----- Recorded data -----
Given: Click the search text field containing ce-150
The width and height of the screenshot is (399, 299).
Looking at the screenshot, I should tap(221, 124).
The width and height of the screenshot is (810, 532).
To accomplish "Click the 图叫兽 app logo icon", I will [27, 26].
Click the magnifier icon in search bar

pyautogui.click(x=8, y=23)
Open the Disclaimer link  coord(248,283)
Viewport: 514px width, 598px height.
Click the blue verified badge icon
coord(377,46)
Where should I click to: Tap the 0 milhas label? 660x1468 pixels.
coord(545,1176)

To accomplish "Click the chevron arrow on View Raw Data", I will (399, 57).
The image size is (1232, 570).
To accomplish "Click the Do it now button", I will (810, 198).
-----
----- Recorded data -----
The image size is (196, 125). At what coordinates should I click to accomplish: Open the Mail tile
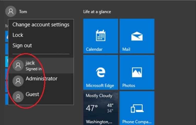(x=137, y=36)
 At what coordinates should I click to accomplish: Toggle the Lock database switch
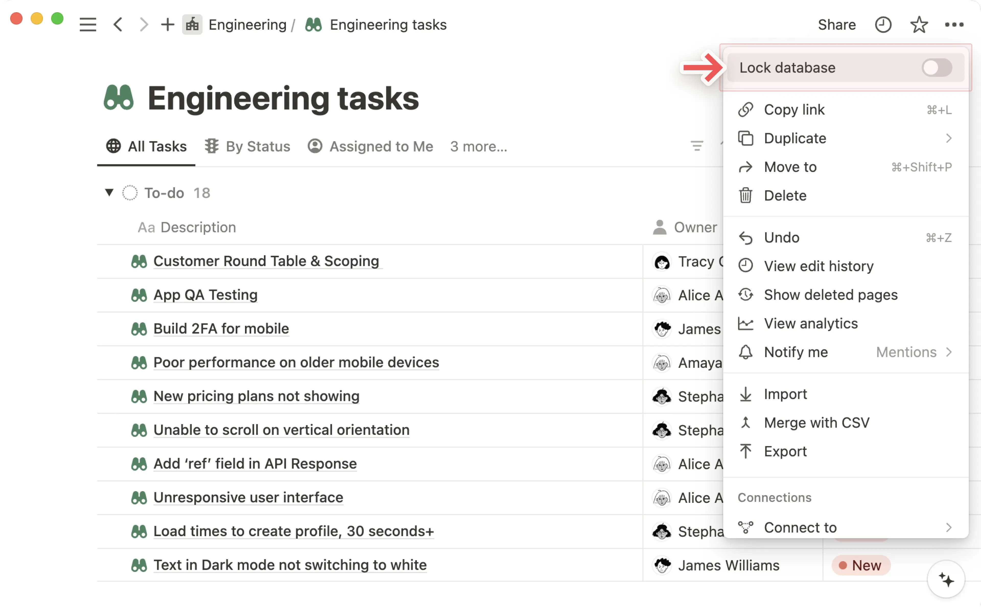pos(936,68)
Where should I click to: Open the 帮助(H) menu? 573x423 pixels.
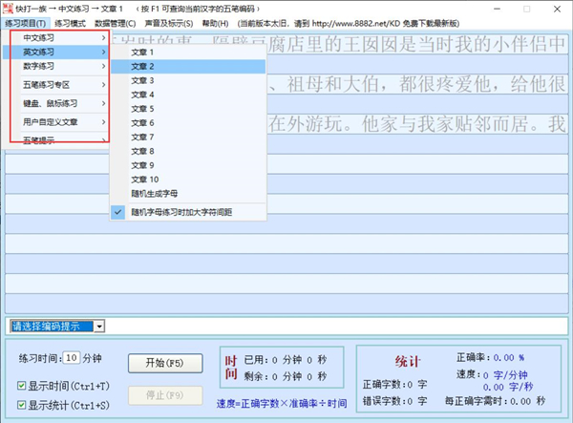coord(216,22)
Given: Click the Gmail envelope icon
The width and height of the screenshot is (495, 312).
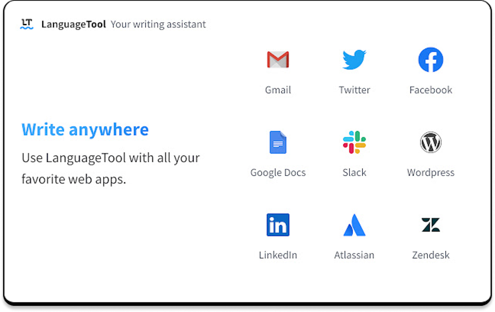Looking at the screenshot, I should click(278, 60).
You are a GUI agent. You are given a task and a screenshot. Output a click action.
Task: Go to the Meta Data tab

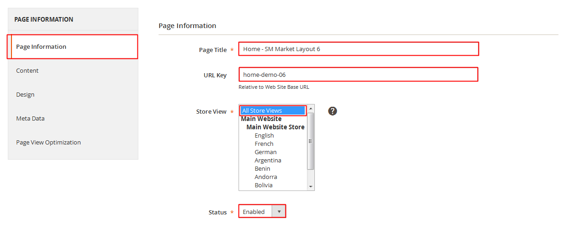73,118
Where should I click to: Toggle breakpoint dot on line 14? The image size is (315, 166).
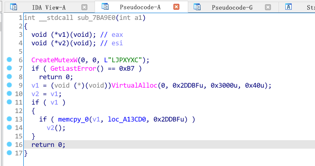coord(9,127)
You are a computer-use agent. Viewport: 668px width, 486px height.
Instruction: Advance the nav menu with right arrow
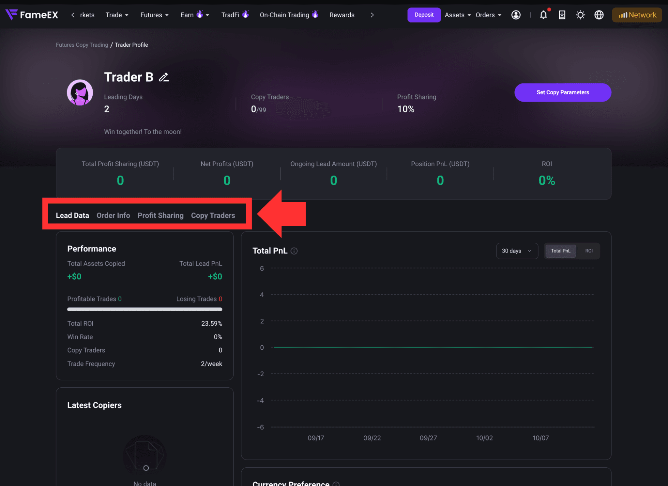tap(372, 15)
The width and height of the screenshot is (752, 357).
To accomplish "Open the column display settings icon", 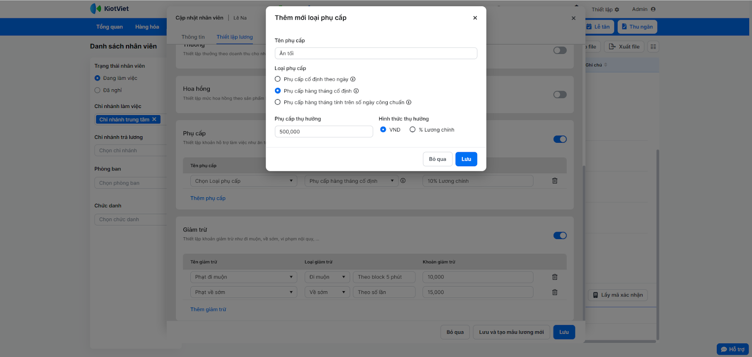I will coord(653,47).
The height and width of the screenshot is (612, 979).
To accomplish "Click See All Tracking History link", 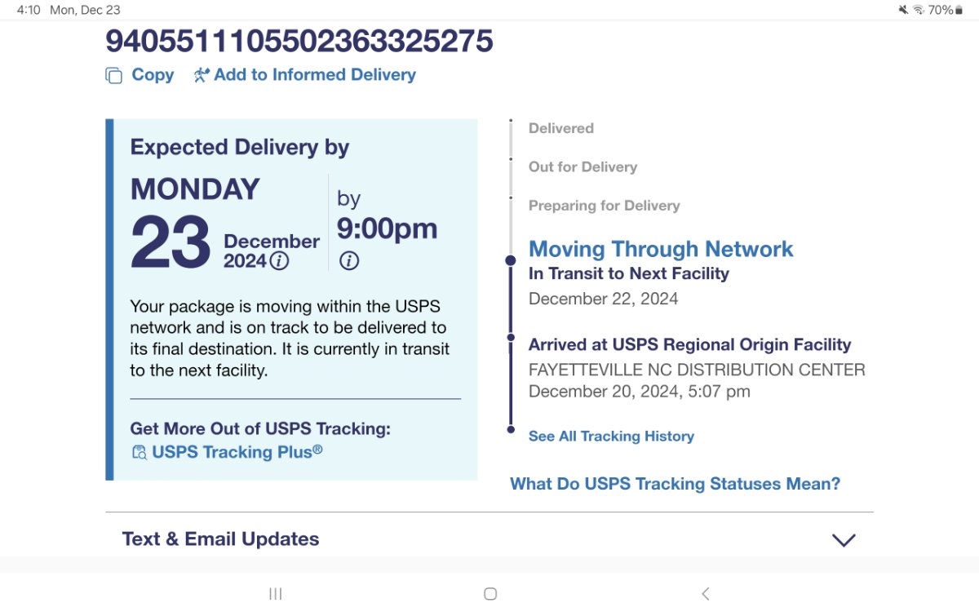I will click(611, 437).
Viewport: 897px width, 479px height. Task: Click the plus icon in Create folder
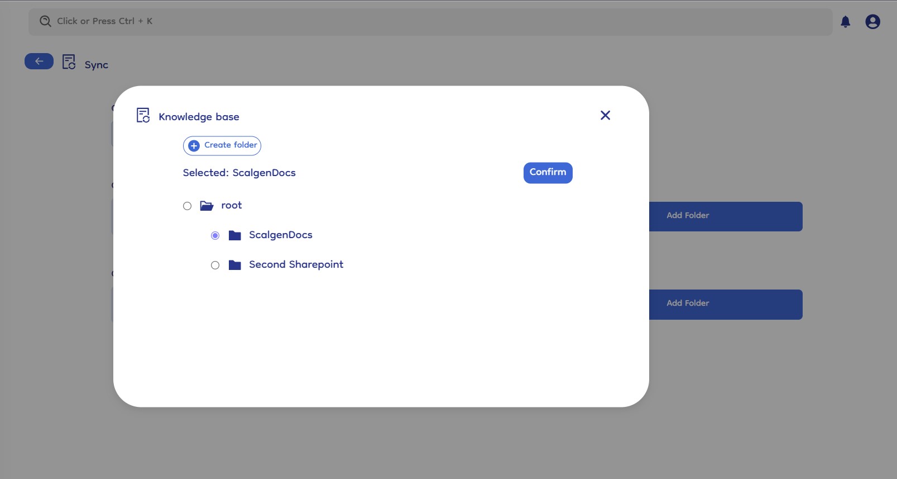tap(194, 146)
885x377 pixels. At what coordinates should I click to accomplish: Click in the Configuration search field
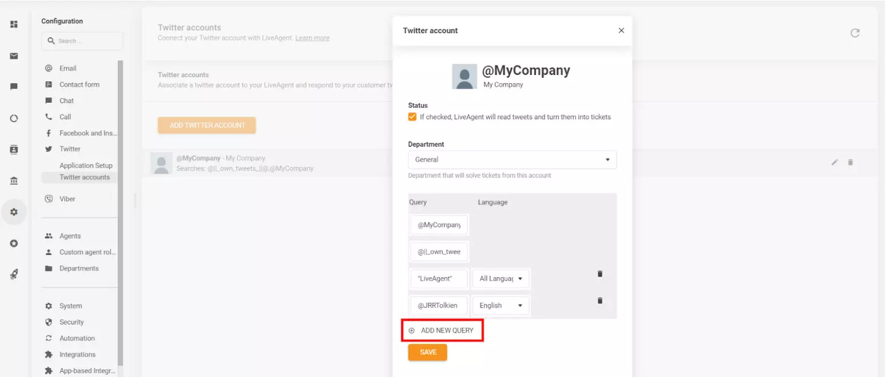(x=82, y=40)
-----
→ Directions
Look through the entries above and report each line where the string "agent" occurs.

→ Completed task
You are a GUI agent. You are given a task and a screenshot. Output a click action.
You are a computer-use agent. Viewport: 668px width, 486px height.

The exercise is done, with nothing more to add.